* Record extracts

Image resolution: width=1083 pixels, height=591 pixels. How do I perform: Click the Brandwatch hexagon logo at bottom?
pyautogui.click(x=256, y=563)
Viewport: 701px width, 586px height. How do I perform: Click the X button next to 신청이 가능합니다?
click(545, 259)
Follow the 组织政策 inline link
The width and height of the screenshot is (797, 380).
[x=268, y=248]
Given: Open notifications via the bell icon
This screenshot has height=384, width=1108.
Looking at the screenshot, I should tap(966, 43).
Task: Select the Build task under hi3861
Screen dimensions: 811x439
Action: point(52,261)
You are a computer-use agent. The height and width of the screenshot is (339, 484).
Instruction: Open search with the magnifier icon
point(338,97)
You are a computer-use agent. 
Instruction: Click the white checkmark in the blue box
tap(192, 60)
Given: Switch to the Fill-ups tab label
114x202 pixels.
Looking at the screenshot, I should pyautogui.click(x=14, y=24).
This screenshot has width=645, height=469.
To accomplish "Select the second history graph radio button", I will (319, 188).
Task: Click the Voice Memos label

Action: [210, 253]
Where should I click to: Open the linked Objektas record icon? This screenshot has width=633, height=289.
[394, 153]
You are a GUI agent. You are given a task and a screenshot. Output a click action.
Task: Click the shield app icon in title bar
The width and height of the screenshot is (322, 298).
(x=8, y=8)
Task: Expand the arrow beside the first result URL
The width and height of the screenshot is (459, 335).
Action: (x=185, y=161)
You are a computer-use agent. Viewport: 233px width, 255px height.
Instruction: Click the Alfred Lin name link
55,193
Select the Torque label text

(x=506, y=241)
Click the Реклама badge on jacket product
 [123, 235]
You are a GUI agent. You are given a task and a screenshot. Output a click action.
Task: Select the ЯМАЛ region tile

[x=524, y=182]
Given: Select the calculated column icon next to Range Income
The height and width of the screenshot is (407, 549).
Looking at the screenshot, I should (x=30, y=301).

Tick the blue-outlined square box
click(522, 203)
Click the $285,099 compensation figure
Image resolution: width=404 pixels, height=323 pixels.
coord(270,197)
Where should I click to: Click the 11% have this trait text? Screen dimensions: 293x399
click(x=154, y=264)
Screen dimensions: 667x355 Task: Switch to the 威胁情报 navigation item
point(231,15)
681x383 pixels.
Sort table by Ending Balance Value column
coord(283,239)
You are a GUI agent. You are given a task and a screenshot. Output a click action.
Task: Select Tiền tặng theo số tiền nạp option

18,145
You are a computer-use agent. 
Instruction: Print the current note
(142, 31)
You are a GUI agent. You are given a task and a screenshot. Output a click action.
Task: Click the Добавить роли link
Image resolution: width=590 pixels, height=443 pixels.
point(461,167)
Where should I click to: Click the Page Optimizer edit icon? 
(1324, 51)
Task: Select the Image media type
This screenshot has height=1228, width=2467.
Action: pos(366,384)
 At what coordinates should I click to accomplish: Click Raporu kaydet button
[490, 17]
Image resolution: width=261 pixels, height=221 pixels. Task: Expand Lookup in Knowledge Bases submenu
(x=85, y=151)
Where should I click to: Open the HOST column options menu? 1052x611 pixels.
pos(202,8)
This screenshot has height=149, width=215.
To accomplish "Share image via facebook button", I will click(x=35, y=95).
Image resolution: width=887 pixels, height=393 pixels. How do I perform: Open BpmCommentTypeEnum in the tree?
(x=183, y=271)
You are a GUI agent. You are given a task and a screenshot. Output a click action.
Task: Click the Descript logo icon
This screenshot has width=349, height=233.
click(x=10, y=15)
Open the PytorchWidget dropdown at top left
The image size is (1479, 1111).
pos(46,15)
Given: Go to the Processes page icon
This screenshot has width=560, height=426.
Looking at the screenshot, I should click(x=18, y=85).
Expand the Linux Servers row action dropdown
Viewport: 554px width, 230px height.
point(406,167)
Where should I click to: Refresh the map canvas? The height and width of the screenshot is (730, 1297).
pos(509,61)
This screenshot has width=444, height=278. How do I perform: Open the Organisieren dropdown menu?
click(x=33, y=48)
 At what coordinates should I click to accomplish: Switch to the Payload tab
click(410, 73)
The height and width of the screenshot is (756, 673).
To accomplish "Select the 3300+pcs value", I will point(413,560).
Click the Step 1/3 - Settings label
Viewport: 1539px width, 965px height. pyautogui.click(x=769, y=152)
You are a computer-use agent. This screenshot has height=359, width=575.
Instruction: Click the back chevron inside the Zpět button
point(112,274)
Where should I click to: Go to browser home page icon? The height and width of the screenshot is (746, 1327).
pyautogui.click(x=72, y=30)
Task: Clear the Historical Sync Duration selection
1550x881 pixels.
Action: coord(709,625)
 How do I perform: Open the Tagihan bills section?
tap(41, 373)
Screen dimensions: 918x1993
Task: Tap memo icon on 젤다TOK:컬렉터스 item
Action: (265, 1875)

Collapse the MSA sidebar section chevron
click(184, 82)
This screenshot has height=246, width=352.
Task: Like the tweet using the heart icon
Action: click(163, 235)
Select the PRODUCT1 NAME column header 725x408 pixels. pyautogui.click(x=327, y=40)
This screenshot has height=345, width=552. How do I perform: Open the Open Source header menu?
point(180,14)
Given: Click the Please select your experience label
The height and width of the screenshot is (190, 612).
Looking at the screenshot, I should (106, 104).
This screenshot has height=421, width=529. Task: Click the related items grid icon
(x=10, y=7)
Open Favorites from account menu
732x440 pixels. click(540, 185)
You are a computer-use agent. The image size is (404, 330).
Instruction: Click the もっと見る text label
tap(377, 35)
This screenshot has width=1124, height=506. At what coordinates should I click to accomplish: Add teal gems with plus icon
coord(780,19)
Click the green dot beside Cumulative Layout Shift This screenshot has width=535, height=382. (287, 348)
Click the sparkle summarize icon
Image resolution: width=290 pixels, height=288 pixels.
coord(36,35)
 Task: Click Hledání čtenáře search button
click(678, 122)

* Given task
Reproduce all of the items above, replacing every occurrence of "computer-use agent" with "desktop automation agent" and leaving everything else unchanged.

* Correct answer
Image resolution: width=1083 pixels, height=591 pixels. How do I perform: Click the Brandwatch hexagon logo at bottom?
pyautogui.click(x=256, y=563)
Viewport: 701px width, 586px height. How do I perform: Click the X button next to 신청이 가능합니다?
click(545, 259)
Follow the 组织政策 inline link
The width and height of the screenshot is (797, 380).
[x=268, y=248]
Given: Open notifications via the bell icon
This screenshot has height=384, width=1108.
Looking at the screenshot, I should tap(966, 43).
Task: Select the Build task under hi3861
Screen dimensions: 811x439
Action: point(52,261)
You are a desktop automation agent. The height and width of the screenshot is (339, 484).
Instruction: Open search with the magnifier icon
point(338,97)
You are a desktop automation agent. 
Instruction: Click the white checkmark in the blue box
tap(192, 60)
Given: Switch to the Fill-ups tab label
114x202 pixels.
Looking at the screenshot, I should pyautogui.click(x=14, y=24).
This screenshot has width=645, height=469.
To accomplish "Select the second history graph radio button", I will (319, 188).
Task: Click the Voice Memos label

Action: [210, 253]
Where should I click to: Open the linked Objektas record icon? This screenshot has width=633, height=289.
[394, 153]
You are a GUI agent. You are given a task and a screenshot. Output a click action.
Task: Click the shield app icon in title bar
The width and height of the screenshot is (322, 298).
(x=8, y=8)
Task: Expand the arrow beside the first result URL
The width and height of the screenshot is (459, 335).
Action: (x=185, y=161)
You are a desktop automation agent. Viewport: 233px width, 255px height.
Instruction: Click the Alfred Lin name link
55,193
Select the Torque label text

(x=506, y=241)
Click the Реклама badge on jacket product
 [123, 235]
You are a GUI agent. You are given a task and a screenshot. Output a click action.
Task: Select the ЯМАЛ region tile

[x=524, y=182]
Given: Select the calculated column icon next to Range Income
The height and width of the screenshot is (407, 549).
Looking at the screenshot, I should (x=30, y=301).

Tick the blue-outlined square box
click(522, 203)
Click the $285,099 compensation figure
Image resolution: width=404 pixels, height=323 pixels.
coord(270,197)
Where should I click to: Click the 11% have this trait text? Screen dimensions: 293x399
click(x=154, y=264)
Screen dimensions: 667x355 Task: Switch to the 威胁情报 navigation item
point(231,15)
681x383 pixels.
Sort table by Ending Balance Value column
coord(283,239)
You are a GUI agent. You are given a task and a screenshot. Output a click action.
Task: Select Tiền tặng theo số tiền nạp option

18,145
You are a desktop automation agent. 
Instruction: Print the current note
(142, 31)
You are a GUI agent. You are given a task and a screenshot. Output a click action.
Task: Click the Добавить роли link
Image resolution: width=590 pixels, height=443 pixels.
point(461,167)
Where should I click to: Click the Page Optimizer edit icon? 
(1324, 51)
Task: Select the Image media type
This screenshot has height=1228, width=2467.
Action: pos(366,384)
 At what coordinates should I click to accomplish: Click Raporu kaydet button
[490, 17]
Image resolution: width=261 pixels, height=221 pixels. Task: Expand Lookup in Knowledge Bases submenu
(x=85, y=151)
Where should I click to: Open the HOST column options menu? 1052x611 pixels.
pos(202,8)
This screenshot has height=149, width=215.
To accomplish "Share image via facebook button", I will click(x=35, y=95).
Image resolution: width=887 pixels, height=393 pixels. How do I perform: Open BpmCommentTypeEnum in the tree?
(x=183, y=271)
You are a GUI agent. You are given a task and a screenshot. Output a click action.
Task: Click the Descript logo icon
This screenshot has width=349, height=233.
click(x=10, y=15)
Open the PytorchWidget dropdown at top left
The image size is (1479, 1111).
pos(46,15)
Given: Go to the Processes page icon
This screenshot has width=560, height=426.
Looking at the screenshot, I should click(x=18, y=85).
Expand the Linux Servers row action dropdown
Viewport: 554px width, 230px height.
point(406,167)
Where should I click to: Refresh the map canvas? The height and width of the screenshot is (730, 1297).
pos(509,61)
This screenshot has width=444, height=278. How do I perform: Open the Organisieren dropdown menu?
click(x=33, y=48)
 At what coordinates should I click to accomplish: Switch to the Payload tab
click(410, 73)
The height and width of the screenshot is (756, 673).
To accomplish "Select the 3300+pcs value", I will point(413,560).
Click the Step 1/3 - Settings label
Viewport: 1539px width, 965px height. pyautogui.click(x=769, y=152)
You are a desktop automation agent. This screenshot has height=359, width=575.
Instruction: Click the back chevron inside the Zpět button
point(112,274)
Where should I click to: Go to browser home page icon? The height and width of the screenshot is (746, 1327).
pyautogui.click(x=72, y=30)
Task: Clear the Historical Sync Duration selection
1550x881 pixels.
Action: coord(709,625)
 How do I perform: Open the Tagihan bills section?
tap(41, 373)
Screen dimensions: 918x1993
Task: Tap memo icon on 젤다TOK:컬렉터스 item
Action: (265, 1875)

Collapse the MSA sidebar section chevron
click(184, 82)
This screenshot has height=246, width=352.
Task: Like the tweet using the heart icon
Action: click(163, 235)
Select the PRODUCT1 NAME column header 725x408 pixels. pyautogui.click(x=327, y=40)
This screenshot has height=345, width=552. How do I perform: Open the Open Source header menu?
point(180,14)
Given: Click the Please select your experience label
The height and width of the screenshot is (190, 612).
Looking at the screenshot, I should (106, 104).
This screenshot has height=421, width=529. Task: Click the related items grid icon
(x=10, y=7)
Open Favorites from account menu
732x440 pixels. click(540, 185)
You are a desktop automation agent. The image size is (404, 330).
Instruction: Click the もっと見る text label
tap(377, 35)
This screenshot has width=1124, height=506. At what coordinates should I click to accomplish: Add teal gems with plus icon
coord(780,19)
Click the green dot beside Cumulative Layout Shift This screenshot has width=535, height=382. (287, 348)
Click the sparkle summarize icon
Image resolution: width=290 pixels, height=288 pixels.
coord(36,35)
 Task: Click Hledání čtenáře search button
click(678, 122)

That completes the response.